İLK DERECE MAHKEMESİNİN İKİNCİ KARARI
Mahkemece; kaldırma kararı doğrultusunda dava konusu edilmeyen bir şeyin ıslah yoluyla davaya ithaline ve dava konusu haline getirilmesine yasal açıdan olanak bulunmadığı, bu nedenle davacının dava dilekçesinde talep etmediği, taşınmazların alış değeri ile iade edildiği tarih arasındaki rayiç değer farkının ıslahla talebinin mümkün olmadığı, mahkemece Bölge Adliye Mahkemesi Dairesinin kaldırma kararı doğrultusunda karar verilmesi gerektiğinden bu doğrultuda davacının ıslah talebinin kabulü ile taleple bağlı kalınarak 10.000,00 TL rayiç değer farkı alacağının her iki davalıdan tahsiline, zamanaşımı süresinin dolmadığı belirtilerek davalı … İşletmesi Genel Müdürlüğünün zamanaşımı itirazının reddi ile belirlenen tazminatın bu davalıdan da tahsiline karar vermek gerektiği belirtilerek;
-Asıl dava yönünden; 1-Davacının dava ve ıslah dilekçesinin kısmen kabulüne;
A-14.000,00 TL teminat iade bedeli faizi,
B-85.000,00 TL iade edilen taşınmaz bedelinin faizi,
C-100,00 TL iade edilen DASK bedeli faizi,
D-800,00 TL yargılama gideri ve vekalet ücreti masrafı,
E-10.000,00 TL taşınmaz rayiç değer farkı alacağı olmak üzere toplam 109.900,00 TL’nin davalılardan müştereken ve müteselsilen tahsili ile davacıya verilmesine, 800,00 TL’ye dava tarihi olan 21/02/2008 tarihinden, 10.000,00 TL’ye 14/12/2012 tarihli ıslah tarihinden itibaren avans faizi işletilmesine, fazlaya ilişkin talebin reddine,
2-Davacının davalılar aleyhine açtığı manevi tazminat talebi ile satış protokolü nedeniyle uğranılan zarara yönelik tazminat talebinin feragat nedeniyle reddine,
-Birleşen Ankara 2.ATM’nin 2014/249 esas sayılı dosyası yönünden;
1-Davacının davalılar aleyhine açtığı davanın kabulüne;
A-72.489,56 TL teminat iade bedeli faizi,
B-738.031,98 TL iade edilen taşınmaz bedelinin faizi,
C-194,12 TL iade edilen DASK bedeli faizi,
D-68.579,67 TL yargılama gideri ve vekalet ücreti masrafı olmak üzere toplam 879.295,33 TL’nin davalılardan müştereken ve müteselsilen tahsili ile davacıya verilmesine, 68.579,67 TL’ye dava tarihi olan 02/04/2014 tarihinden itibaren avans faizi işletilmesine karar verilmiştir.

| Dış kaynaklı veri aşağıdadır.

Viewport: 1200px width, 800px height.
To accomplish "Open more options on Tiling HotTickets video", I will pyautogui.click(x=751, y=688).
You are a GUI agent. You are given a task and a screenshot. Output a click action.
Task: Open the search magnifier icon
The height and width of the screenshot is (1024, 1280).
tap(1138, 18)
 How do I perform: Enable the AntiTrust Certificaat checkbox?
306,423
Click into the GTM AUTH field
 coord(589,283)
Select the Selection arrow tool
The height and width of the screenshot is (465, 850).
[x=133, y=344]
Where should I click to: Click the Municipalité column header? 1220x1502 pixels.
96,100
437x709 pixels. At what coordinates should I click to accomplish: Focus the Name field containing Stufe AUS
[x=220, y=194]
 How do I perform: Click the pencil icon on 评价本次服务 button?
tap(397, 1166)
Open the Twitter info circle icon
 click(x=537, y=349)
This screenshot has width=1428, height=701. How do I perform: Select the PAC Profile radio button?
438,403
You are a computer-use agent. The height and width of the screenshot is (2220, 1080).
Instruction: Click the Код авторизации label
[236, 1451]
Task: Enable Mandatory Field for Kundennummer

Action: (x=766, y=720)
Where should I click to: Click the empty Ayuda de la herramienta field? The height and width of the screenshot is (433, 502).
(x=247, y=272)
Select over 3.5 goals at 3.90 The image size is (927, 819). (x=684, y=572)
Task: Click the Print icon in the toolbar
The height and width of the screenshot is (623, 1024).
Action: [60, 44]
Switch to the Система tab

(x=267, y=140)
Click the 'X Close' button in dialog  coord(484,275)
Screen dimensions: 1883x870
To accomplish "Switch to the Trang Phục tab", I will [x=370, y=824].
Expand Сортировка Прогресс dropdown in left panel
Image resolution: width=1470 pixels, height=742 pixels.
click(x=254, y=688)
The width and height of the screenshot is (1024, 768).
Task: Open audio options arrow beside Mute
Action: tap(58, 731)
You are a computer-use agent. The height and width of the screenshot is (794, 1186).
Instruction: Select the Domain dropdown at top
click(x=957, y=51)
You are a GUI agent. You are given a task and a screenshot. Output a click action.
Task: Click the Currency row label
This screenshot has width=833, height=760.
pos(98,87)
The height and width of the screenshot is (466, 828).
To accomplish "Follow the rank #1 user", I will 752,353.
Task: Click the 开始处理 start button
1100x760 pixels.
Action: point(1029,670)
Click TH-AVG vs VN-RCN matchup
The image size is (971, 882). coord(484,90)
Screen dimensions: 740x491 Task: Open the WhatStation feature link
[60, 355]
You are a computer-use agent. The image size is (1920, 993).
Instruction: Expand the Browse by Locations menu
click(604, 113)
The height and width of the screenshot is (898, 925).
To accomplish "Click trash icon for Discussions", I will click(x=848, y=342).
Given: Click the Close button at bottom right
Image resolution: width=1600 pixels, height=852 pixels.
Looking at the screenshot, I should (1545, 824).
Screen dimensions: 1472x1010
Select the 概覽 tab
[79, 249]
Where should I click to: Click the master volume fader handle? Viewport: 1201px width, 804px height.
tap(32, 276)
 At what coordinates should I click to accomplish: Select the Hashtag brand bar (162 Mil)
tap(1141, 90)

İKİNCİ KARARA KARŞI İSTİNAF SEBEPLERİ
Mahkemece verilen ikinci karara karşı istinaf kanun yoluna başvuran;
1-Davacı … Şirketi vekili; Müvekkili şirketçe sözleşme gereği ödenen satış bedeli, teminat, dask, taşınmaz rayiç değer farkı alacağı ödemelerinin, ödeme tarihinden- iade tarihine kadar işlemiş avans faizi kaybından doğan zararlar, asıl alacak niteliğinde olduğundan bu alacaklara faiz yürütülemeyeceği yönündeki mahkeme kararının kaldırılarak asıl dava ve birleşen dava tarihinden itibaren avans faizi yürütülmesine karar verilmesi gerektiği bildirilmiştir.
2-Davalı … Bankası vekili; Davacı tarafın asıl ve birleşen davada faiz alacağı talebinde bulunmuşsa da davanın tamamının faiz alacağına ilişkin olup faiz alacağına faiz işletilmesinin hukuken mümkün olmadığı mahkemece faiz alacağına karar verilmemesinin yerinde olduğu, ancak asıl ve birleşen davanın reddi gerektiği bildirilmiştir.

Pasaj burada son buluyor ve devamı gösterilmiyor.